5.) The Ingenious “Let’s Split Up” Game Plan

In all fairness, the character who suggests this is usually the drunken frat boy with popped collars who gets slashed first anyway. Even though all the actors might be in a single house, the idea that they need to form three search parties to search all of 10 rooms somehow makes perfect sense to them.

6.) The Deadly Wee-wee

This is almost always a given in any horror flick. Some moron goes off alone to do his business and gets brained by a pick-ax/shot with an arrow/eaten by the woods, etc. It’s such a freebie for the director it amounts to artistic welfare.

7.) The Lazarus

I think it’s fair to say that ever since Michael Myers survived getting plugged with six .357 rounds at the end of Halloween, the horror genre has slid disastrously downhill. There’s a new rule in Hollywood. Killers can’t die until they’ve appeared in enough annoying sequels to cause suicide pacts even among the most diehard fans.

Nothing short of a nuclear explosion seems to stop your modern day madman. Even then we’d still be treated to seeing the killer’s hand twitch among the radioactive rubble to let us know he’s still alive right before the credits roll.

8.) The Great Escape

This is when the whole freaking police department has the killer cornered on a ledge or in a hole somewhere and he still gets away among a barrage of bullets.
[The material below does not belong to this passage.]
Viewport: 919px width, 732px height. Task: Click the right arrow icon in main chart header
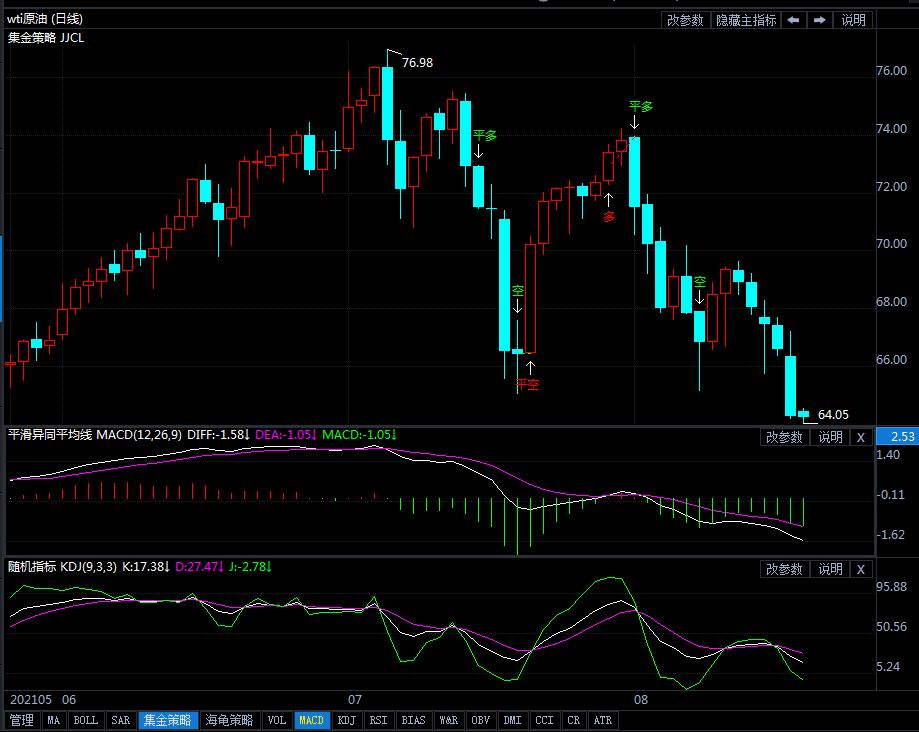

We’re meant to believe that, like the “Lazarus” trick, the psycho is somehow invincible. Yet when he attacks the heroine moments later she just knees him in the groin to get away.
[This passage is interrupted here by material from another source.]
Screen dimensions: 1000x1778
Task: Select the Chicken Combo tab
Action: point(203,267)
9.) The Famous Coitus Interruptus

It seems like all people have time for in horror movies is having sex and walking into dark rooms. At some point the high school quarterback and his doe-eyed cheerleader get it on in a lake, or a bed, or a bed in a lake. Then thwack! A machete through the chest. I’ve always admired that subtle Hollywood finger wagging at premarital relations, but the redundancy of the scene is a crime as well.

10.) The Overly Creative Murder

This isn’t so much a scene as it is a symptom of the sad state of today’s movies. People can’t be killed by simple butcher knives or axes anymore. It has to involve hydrochloric acid, cryogenic freezing compounds, or the use of some ancient weapon. The method of the murder isn’t what’s particularly troublesome, it’s that there is too much emphasis placed on the special effects required to make the scene.

So there you have it. I just saved Hollywood possibly millions of dollars they would have wasted in useless focus groups and board meetings about how to make a better horror movie. All any director needs to do is read my guide, and do the opposite of everything above. When you start seeing flicks that actually scare the pants off you, you’ll know who to thank.